Token issuance within the Universal Protocol refers to the process of increasing the supply of Universal tokens (uAssets) in circulation through minting, ensuring that each token is fully collateralized by its respective underlying asset. This process is strictly managed by the Universal network and can only be initiated by authorized Merchants. The system ensures that every issued uAsset is backed on a 1:1 ratio, guaranteeing security, stability, and transparency in token supply. Additionally, to maintain compliance and security, Universal tokens can only be minted to whitelisted destination addresses belonging to authorized Merchants.
The issuance process begins with a Merchant, who signals their intent to mint Universal tokens by sending a transaction to the Universal token contract. This transaction specifies the blockchain and the recipient address where the newly minted tokens should be delivered. The Merchant then transfers the equivalent underlying assets to the designated Custodian, ensuring that the deposited assets match the exact value of the Universal tokens being requested. The Custodian plays a crucial role in validating and securely storing the underlying assets, maintaining the integrity of the system.
Once the assets are deposited, the Universal network performs verification checks to confirm that the received collateral matches the requested issuance amount. If verified successfully, the network executes a minting transaction, creating the specified number of Universal tokens. The newly minted tokens are then transferred to the Merchant’s designated address on their chosen blockchain. This automated, permissioned process ensures that no over-minting or collateral mismatch occurs, preserving the fully backed nature of Universal tokens.
Source: universal protocol whitepaper
Token redemption is the reverse issuance process, reducing the supply of Universal tokens by exchanging them for their underlying collateral assets.
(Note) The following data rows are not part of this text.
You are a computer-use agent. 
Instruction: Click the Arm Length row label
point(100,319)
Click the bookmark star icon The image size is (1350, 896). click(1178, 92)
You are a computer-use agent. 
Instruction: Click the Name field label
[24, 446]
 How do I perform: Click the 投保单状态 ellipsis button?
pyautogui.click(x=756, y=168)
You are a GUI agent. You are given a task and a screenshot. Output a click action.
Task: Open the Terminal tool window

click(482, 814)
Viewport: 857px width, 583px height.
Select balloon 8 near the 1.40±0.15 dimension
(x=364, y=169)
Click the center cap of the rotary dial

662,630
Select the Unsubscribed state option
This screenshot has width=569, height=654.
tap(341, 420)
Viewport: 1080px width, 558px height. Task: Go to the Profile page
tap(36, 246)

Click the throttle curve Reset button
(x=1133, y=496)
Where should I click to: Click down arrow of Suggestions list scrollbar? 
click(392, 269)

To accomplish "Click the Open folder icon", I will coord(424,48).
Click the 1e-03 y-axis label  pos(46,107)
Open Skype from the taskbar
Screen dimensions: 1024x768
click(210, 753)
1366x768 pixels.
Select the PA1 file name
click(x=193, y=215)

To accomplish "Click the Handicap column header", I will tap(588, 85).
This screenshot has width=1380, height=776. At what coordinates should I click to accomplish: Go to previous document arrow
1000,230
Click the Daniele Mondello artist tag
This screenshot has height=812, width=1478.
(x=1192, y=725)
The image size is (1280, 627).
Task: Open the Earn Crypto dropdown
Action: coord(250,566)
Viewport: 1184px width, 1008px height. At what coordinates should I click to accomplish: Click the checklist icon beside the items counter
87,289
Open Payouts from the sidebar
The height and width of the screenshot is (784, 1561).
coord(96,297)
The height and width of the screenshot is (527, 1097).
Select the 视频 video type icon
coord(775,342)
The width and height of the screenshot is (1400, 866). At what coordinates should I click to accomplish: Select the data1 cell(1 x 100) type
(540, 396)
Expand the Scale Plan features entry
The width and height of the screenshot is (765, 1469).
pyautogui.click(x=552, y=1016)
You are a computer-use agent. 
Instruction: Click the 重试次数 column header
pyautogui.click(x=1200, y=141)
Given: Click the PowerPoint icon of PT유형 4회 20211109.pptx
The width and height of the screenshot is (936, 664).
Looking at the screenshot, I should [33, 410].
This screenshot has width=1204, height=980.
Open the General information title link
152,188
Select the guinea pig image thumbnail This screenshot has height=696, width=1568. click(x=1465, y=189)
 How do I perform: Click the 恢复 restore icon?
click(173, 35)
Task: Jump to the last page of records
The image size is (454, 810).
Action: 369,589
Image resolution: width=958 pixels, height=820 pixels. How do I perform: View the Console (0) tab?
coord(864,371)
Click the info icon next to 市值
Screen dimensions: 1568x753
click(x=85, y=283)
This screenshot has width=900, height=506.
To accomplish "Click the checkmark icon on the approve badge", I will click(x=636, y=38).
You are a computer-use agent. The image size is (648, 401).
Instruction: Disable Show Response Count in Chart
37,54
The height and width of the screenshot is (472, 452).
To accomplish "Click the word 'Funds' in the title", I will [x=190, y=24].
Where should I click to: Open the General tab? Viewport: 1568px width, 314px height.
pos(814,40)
Similar to issuance, only Merchants are allowed to initiate redemption, ensuring the process remains secure and controlled. The redemption flow begins when a Merchant calls the burn function in the smart contract, specifying the exact amount of tokens to be redeemed.
Upon executing the burn function, the specified token amount is deducted from the Merchant’s Universal token balance on-chain, and the total supply of Universal tokens decreases accordingly. Once the tokens are successfully burned, the Merchant receives the equivalent amount of the underlying asset, completing the redemption process. This ensures that Universal maintains a transparent, fully collateralized supply, preventing any circulating tokens from exceeding the actual reserve held by Custodians.
Source: universal protocol whitepaper
Universal tokens are essential for facilitating cross-chain liquidity, and Merchants play a key role in maintaining an efficient supply and demand balance. By minting new tokens, they ensure that liquidity is available on centralized (CEXs) and decentralized exchanges (DEXs), allowing traders to acquire and trade Universal tokens easily.
Token holders can purchase Universal tokens directly from available markets, benefiting from the liquidity provided by Merchants. The Universal relayer further ensures smooth price discovery and execution, reducing slippage and improving trading efficiency. If users wish to exit their positions, they have the option to sell their tokens back to Merchants, who then proceed to burn the repurchased tokens, effectively reducing the circulating supply and maintaining the integrity of the Universal ecosystem.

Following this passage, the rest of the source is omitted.